*WRITTEN PROBLEM*
Turn the lines below into a numbered list, leaving out the blank lines.

+++

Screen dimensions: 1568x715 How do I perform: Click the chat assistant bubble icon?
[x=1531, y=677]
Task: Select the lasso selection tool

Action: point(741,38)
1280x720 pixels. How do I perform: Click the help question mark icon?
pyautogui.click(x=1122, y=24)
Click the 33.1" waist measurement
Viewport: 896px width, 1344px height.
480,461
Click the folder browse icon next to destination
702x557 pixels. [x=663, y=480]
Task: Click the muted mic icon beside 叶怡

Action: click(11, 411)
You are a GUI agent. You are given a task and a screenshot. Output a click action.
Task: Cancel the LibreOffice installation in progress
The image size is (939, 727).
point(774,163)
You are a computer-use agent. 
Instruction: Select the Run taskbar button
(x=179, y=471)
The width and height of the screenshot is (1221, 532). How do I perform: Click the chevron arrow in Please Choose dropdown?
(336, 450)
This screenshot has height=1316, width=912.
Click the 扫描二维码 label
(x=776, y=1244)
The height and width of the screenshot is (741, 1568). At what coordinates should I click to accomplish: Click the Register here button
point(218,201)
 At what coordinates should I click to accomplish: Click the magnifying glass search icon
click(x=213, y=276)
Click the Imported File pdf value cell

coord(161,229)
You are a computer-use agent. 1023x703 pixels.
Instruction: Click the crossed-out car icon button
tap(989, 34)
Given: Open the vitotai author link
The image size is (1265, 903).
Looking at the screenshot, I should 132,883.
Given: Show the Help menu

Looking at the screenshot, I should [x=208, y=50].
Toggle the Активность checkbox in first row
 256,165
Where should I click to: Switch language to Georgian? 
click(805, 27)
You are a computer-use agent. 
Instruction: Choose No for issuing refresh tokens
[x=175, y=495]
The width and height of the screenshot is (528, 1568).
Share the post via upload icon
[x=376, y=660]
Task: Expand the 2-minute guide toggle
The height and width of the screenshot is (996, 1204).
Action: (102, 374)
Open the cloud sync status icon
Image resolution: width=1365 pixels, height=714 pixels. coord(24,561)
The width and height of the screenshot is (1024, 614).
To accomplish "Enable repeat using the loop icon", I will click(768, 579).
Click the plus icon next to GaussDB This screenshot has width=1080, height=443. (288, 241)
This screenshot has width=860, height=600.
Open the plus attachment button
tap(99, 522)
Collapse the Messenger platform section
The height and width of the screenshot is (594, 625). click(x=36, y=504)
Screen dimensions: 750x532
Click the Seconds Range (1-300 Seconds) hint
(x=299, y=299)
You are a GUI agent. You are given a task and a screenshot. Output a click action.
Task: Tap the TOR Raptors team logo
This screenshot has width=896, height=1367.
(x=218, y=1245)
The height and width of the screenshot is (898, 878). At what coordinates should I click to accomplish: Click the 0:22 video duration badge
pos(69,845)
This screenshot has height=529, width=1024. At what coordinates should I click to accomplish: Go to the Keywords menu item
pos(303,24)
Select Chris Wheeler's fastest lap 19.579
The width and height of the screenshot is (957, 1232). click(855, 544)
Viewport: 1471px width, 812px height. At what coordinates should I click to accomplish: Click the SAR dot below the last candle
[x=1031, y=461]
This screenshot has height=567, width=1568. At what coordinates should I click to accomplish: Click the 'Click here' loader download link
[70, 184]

+++

*RESULT*
1. Screen dimensions: 1568x715 How do I perform: Click the chat assistant bubble icon?
2. [x=1531, y=677]
3. Task: Select the lasso selection tool
4. Action: point(741,38)
5. 1280x720 pixels. How do I perform: Click the help question mark icon?
6. pyautogui.click(x=1122, y=24)
7. Click the 33.1" waist measurement
8. Viewport: 896px width, 1344px height.
9. 480,461
10. Click the folder browse icon next to destination
11. 702x557 pixels. [x=663, y=480]
12. Task: Click the muted mic icon beside 叶怡
13. Action: click(11, 411)
14. You are a GUI agent. You are given a task and a screenshot. Output a click action.
15. Task: Cancel the LibreOffice installation in progress
16. The image size is (939, 727).
17. point(774,163)
18. You are a computer-use agent. 
19. Instruction: Select the Run taskbar button
20. (x=179, y=471)
21. The width and height of the screenshot is (1221, 532). How do I perform: Click the chevron arrow in Please Choose dropdown?
22. (336, 450)
23. This screenshot has height=1316, width=912.
24. Click the 扫描二维码 label
25. (x=776, y=1244)
26. The height and width of the screenshot is (741, 1568). At what coordinates should I click to accomplish: Click the Register here button
27. point(218,201)
28.  At what coordinates should I click to accomplish: Click the magnifying glass search icon
29. click(x=213, y=276)
30. Click the Imported File pdf value cell
31. coord(161,229)
32. You are a computer-use agent. 1023x703 pixels.
33. Instruction: Click the crossed-out car icon button
34. tap(989, 34)
35. Given: Open the vitotai author link
36. The image size is (1265, 903).
37. Looking at the screenshot, I should 132,883.
38. Given: Show the Help menu
39. Looking at the screenshot, I should [x=208, y=50].
40. Toggle the Активность checkbox in first row
41.  256,165
42. Where should I click to: Switch language to Georgian? 
43. click(805, 27)
44. You are a computer-use agent. 
45. Instruction: Choose No for issuing refresh tokens
46. [x=175, y=495]
47. The width and height of the screenshot is (528, 1568).
48. Share the post via upload icon
49. [x=376, y=660]
50. Task: Expand the 2-minute guide toggle
51. The height and width of the screenshot is (996, 1204).
52. Action: (102, 374)
53. Open the cloud sync status icon
54. Image resolution: width=1365 pixels, height=714 pixels. coord(24,561)
55. The width and height of the screenshot is (1024, 614).
56. To accomplish "Enable repeat using the loop icon", I will click(768, 579).
57. Click the plus icon next to GaussDB This screenshot has width=1080, height=443. (288, 241)
58. This screenshot has width=860, height=600.
59. Open the plus attachment button
60. tap(99, 522)
61. Collapse the Messenger platform section
62. The height and width of the screenshot is (594, 625). click(x=36, y=504)
63. Screen dimensions: 750x532
64. Click the Seconds Range (1-300 Seconds) hint
65. (x=299, y=299)
66. You are a GUI agent. You are given a task and a screenshot. Output a click action.
67. Task: Tap the TOR Raptors team logo
68. This screenshot has width=896, height=1367.
69. (x=218, y=1245)
70. The height and width of the screenshot is (898, 878). At what coordinates should I click to accomplish: Click the 0:22 video duration badge
71. pos(69,845)
72. This screenshot has height=529, width=1024. At what coordinates should I click to accomplish: Go to the Keywords menu item
73. pos(303,24)
74. Select Chris Wheeler's fastest lap 19.579
75. The width and height of the screenshot is (957, 1232). click(855, 544)
76. Viewport: 1471px width, 812px height. At what coordinates should I click to accomplish: Click the SAR dot below the last candle
77. [x=1031, y=461]
78. This screenshot has height=567, width=1568. At what coordinates should I click to accomplish: Click the 'Click here' loader download link
79. [70, 184]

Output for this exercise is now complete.